> _EXCERPT_:

Nvidia: Static Sign-Off Best Practices

DAC 2019 panel presentation by John Busco of Nvidia (edited transcript)

Case Study Overview

John Busco of Nvidia presented a case study on Nvidia’s static sign-off methodology and best practices, spanning RTL Linting, RDC and Single mode & multimode CDC, and RTL and gate-level CDC.

Nvidia Chips Push PPA Limits

I think you all associate Nvidia with computer graphics.  We invented the GPU, or Graphics Processing Unit.

Basically, these are among the largest chips that are done in the industry.  We’re always pushing the limits of performance, power and area.

Accordingly, we need very high capacity, very good performance, and very good accuracy from our EDA tools.

We take chips like Volta and we apply it to a number of different markets. Graphics is our bread and butter, and we’ve started doing in hardware which is sort of the holy grail of computer graphics.

The architecture of a GPU is also applicable to several other large and fast-growing industries, such as supercomputing, deep learning for artificial intelligence, and in the future, for driving autonomous vehicles as well. We’re getting traction in all these markets.

When & Where Static Sign-Off Tools Are Used

This is a schematic representation of a chip design cycle, showing when we use various static sign-off tools.

The idea is that we’re using different combinations of the tools in different phases of the design process. When you’re starting with an RTL module creation, what you can do at that point is run lint. 

As the chip comes together and the block is more functionally complete, you can start to run CDC (clock domain crossing) and RDC (reset domain crossing).  And then as the different blocks are assembled, you can run multi-clock CDC and RDC. 

And finally, before tapeout you want to run a gate-level check as well. As you can see, we’re applying static sign-off tools continuously throughout the design cycle.

Problems Addressed by Static Sign-Off

So why do we do this?

Lint is great for an early vetting of the RTL. It’s quicker and easier to get feedback than running simulation or synthesis.  

CDC gives us complete coverage to ensure that our interfaces are clean. We try to minimize the potential for CDC problems by having strong design guidelines, using golden IP, and certain simulation techniques.  However, as Prakash [Prakash Narain, Real Intent] mentioned, those techniques do not cover everything; we need a solution to do so.

RDC is a similar situation. The class of bugs that can be quite subtle and quite hard to find — and if any escape into silicon it can be hard to debug. 

So again, RDC tools provide a solution to catching any problems with your reset synchronization.

Static Sign-Off Successes

Here are just a few examples of types of problems that these tools can find.

On the lint side, it ranges from very simple things to looking at more corner cases of your case statement usage or arithmetic widths — or more subtle problems that might even be missed by simulation, such as self-determined expressions where unless you have the right test case in simulation you might miss it, and yet a lint tool can flag them.

On the CDC side, it can verify all the clock-domain crossing interfaces in your design. By running it after assembly — after all the blocks are put together — you can catch things that may have changed post-synthesis.

> _LISTED RECORDS_:
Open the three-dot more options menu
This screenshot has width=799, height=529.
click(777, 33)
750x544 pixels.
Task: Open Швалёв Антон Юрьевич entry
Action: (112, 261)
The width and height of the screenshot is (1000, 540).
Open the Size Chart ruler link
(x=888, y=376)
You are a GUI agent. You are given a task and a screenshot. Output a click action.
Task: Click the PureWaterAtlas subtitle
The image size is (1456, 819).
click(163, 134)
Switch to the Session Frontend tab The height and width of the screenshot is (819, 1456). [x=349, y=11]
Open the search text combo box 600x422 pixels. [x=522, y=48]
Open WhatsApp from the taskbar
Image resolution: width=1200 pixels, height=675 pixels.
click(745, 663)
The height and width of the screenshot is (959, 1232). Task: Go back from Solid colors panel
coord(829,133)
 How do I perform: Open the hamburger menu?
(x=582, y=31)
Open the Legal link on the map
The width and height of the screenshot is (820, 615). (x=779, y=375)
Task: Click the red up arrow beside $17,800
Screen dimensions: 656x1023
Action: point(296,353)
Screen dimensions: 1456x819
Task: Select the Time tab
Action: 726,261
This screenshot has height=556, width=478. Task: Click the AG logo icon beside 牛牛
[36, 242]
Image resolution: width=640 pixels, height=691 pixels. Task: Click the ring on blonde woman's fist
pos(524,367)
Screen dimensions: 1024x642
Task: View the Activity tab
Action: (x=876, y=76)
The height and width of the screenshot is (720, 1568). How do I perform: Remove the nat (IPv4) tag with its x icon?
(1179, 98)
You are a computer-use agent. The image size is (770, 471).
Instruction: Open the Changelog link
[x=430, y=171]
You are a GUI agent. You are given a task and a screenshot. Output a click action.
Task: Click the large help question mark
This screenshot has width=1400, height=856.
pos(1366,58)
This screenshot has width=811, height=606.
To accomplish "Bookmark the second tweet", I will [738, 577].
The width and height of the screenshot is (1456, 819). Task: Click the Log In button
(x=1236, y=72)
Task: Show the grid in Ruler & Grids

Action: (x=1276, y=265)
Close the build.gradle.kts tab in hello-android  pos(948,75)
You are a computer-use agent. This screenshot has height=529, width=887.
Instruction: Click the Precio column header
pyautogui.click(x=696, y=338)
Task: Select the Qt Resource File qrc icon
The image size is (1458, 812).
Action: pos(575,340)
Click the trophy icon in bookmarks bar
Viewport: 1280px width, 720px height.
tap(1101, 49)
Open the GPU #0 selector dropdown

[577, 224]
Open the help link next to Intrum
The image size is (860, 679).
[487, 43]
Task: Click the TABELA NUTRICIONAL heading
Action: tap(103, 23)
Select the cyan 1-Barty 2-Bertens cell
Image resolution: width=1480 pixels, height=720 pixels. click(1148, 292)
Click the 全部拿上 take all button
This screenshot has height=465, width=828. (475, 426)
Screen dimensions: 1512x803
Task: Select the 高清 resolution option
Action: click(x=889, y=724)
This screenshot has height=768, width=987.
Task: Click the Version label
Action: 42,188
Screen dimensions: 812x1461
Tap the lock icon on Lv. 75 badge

> _WRITTEN REQUEST A_: Reproduce the stretch of the static sign-off presentation from "John Busco of Nvidia presented" through "and gate-level CDC.".
> _WRITTEN REQUEST B_: According to the static sign-off presentation, what is the one thing that can be run when an RTL module is first being created?
> _WRITTEN REQUEST C_: Continue the static sign-off presentation from its final sentence.
The lines are not required for any of these tasks.

> _REPLY A_:
John Busco of Nvidia presented a case study on Nvidia’s static sign-off methodology and best practices, spanning RTL Linting, RDC and Single mode & multimode CDC, and RTL and gate-level CDC.

> _REPLY B_: Lint.

> _REPLY C_:
In this example, we inserted pipelining registers in our design — perhaps that was done by an in-house tool.  We wanted to make sure that those registers are clocked correctly. So, the CDC tool would catch that at that point.

Finally, why do you run it at gate-level? Things happen during the design closure process. There may be more DFT logic going in and there are ECOs that are changing timing or function. So, you do a final check at gate-level before sign-off.

Best Practices

Best Practice #1 – Automation & Enforcement

To apply these tools, some of the best practices that we recommend, much as Hamid [Hamid Shojaei, Google] mentioned, we have a lot of emphasis on automation.

We want to make it easy for our designers to run things in sort of a push-button manner, and we want the grading of the results to be clearly “Go” or “No go”.

We post it to a dashboard so the chip management and design teams can see whether they’re clean as far as static sign-off. All of this is very automated and run frequently.

What static sign-off is not is someone just running CDC one time, saying it’s okay and telling their manager.

It needs to be repeated and continuous so that you know that no bugs are slipping in.  Our automation provides that capability.

Best Practice #2: Verify Early and Late

Another question is when should you run static sign-off? Should you run it at the beginning? Should you run it at the end?

In the graph, I tried to illustrate that the design completeness is continually increasing over the design cycle. So, if all of the RTL is there, and all of the RTL is correct, your constraints become correct over time.

You get the most complete analysis by waiting, but on the other hand there’s an exponential increase in the cost to fix problems the longer you wait. There’s no one answer. You really need to be running both early and late.

You want to catch the low hanging fruit at the beginning of the design cycle, but then also continuously run static sign-off, so that as things come together and are more accurate, you’re seeing any new problems that emerge.

Key Tool Capabilities Needed

If you’re evaluating new tools, here are some of the things that differentiate the static sign-off tools.

  1. The main thing to look for is the coverage and the correctness of the analysis. That’s why the tool exists. You want to make sure that it’s catching everything that you’re concerned about and that it’s not an optimistic tool. It’s conservative and it’s going to flag everything.
  2. Static sign-off tools are notorious for being noisy.  They’ll generate lots of messages that are either incorrect or not of interest to the designer.  This is another area where tools differentiate from one another. You want a tool that doesn’t generate lots of false violations, you want a tool that generates compact reports.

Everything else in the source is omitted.